Journey Verification

The core verification mechanism. AI exercises the system as a real user, then the trace tells you what actually happened.

What a Journey Is

A journey is the arc a real actor travels to reach user-meaningful value. One actor, one outcome, a sequence of steps. Not a test, not a spec, but a complete user arc verified against the running system.

The Walk Cycle

Design - write the journey: actor, goal, steps, evaluation criteria.
Pre-walk - check tool inventory, inspect schemas, verify preconditions.
Walk - AI calls the surface step by step.

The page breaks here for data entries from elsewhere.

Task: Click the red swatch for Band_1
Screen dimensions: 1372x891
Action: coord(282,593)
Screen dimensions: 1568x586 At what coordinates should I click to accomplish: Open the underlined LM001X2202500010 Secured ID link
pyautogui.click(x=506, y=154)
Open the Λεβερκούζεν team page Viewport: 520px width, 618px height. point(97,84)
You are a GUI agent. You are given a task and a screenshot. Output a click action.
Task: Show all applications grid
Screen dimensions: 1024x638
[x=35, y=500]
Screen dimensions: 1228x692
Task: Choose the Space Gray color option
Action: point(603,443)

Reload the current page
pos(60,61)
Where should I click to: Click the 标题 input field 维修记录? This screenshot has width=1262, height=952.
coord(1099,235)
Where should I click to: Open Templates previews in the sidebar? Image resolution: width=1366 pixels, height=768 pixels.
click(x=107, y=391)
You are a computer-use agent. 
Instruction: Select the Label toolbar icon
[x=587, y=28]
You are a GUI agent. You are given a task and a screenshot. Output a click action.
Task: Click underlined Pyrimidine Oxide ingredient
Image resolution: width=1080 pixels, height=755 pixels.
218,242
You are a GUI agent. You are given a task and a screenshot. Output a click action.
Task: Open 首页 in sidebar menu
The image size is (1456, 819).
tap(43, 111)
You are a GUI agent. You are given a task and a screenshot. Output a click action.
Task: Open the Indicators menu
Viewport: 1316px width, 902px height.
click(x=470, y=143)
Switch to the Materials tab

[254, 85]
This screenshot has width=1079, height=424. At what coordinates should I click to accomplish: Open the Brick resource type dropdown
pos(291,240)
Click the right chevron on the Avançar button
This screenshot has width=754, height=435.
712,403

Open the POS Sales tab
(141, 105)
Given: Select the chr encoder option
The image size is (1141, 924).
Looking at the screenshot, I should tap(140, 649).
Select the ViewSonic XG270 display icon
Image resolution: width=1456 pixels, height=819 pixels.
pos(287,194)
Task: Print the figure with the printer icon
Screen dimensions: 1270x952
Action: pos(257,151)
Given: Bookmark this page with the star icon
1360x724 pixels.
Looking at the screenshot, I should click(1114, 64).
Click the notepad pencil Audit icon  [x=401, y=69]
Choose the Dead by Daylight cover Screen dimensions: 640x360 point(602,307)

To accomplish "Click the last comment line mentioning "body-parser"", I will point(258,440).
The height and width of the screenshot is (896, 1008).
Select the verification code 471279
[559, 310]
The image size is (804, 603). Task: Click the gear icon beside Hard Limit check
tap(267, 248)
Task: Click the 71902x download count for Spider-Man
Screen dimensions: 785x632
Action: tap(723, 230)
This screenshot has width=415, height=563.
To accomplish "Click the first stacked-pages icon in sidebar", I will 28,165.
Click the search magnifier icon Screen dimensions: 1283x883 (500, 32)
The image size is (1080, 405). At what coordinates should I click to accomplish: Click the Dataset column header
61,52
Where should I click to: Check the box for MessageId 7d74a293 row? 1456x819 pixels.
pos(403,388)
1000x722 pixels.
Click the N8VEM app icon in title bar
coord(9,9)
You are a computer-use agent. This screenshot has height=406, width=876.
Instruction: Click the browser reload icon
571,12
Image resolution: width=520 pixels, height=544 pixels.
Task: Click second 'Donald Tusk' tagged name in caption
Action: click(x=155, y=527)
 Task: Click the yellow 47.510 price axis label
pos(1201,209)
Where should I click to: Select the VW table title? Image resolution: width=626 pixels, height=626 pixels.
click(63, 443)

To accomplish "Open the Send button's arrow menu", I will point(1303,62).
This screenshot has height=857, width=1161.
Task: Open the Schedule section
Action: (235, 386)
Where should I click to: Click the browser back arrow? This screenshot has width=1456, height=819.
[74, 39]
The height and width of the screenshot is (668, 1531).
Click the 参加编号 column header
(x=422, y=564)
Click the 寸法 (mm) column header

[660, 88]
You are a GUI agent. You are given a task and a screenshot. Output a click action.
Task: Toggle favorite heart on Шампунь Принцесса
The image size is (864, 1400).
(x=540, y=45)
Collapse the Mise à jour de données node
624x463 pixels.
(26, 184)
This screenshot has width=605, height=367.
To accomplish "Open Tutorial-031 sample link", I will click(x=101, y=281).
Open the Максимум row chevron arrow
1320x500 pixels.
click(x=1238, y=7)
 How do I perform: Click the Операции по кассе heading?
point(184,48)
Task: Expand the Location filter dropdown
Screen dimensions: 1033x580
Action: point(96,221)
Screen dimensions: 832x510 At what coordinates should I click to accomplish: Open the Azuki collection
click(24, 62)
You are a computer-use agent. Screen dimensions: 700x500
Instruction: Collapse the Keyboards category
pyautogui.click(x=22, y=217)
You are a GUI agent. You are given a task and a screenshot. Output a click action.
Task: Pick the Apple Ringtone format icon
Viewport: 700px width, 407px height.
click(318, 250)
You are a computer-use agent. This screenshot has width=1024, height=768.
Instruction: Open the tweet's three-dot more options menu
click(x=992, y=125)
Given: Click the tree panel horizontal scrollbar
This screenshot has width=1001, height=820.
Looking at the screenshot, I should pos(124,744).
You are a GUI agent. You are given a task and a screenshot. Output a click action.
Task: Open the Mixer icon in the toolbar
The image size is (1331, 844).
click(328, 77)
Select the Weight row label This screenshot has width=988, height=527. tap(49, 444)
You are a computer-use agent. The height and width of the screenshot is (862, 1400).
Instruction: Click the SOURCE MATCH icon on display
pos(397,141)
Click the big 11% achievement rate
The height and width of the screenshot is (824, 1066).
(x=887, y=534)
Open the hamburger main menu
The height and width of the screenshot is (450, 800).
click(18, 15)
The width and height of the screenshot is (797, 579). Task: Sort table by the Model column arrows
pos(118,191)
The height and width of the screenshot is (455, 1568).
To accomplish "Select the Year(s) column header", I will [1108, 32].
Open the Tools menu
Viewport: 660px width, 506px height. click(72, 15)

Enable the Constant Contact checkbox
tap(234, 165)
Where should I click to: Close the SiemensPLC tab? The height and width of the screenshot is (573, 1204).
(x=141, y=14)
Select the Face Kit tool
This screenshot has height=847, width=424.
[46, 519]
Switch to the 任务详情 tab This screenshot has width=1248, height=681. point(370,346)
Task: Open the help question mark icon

After each call, analyze the trace.
Evaluate - check against criteria: technical, security, business, surface quality.
Fix - implement approved fixes.
Re-walk - verify the fix. Repeat until zero violations.

Black Box vs White Box

Black box: AI sees only the callable surface, public docs, and traces. No source code. Tests what a real client experiences.

White box: AI sees everything: source, docs, tests, config. Used after black box walks for root-cause analysis and implementation.

The same system needs both perspectives. Mixing them produces biased results.

Evaluation Criteria

Human-defined criteria with binary outcomes. Violated or not. No subjective AI scoring. The criterion says the DB query budget is 5. If the trace shows 14, that’s a violation. No interpretation required.

Criteria are organized by scope: technical, security, business, surface quality.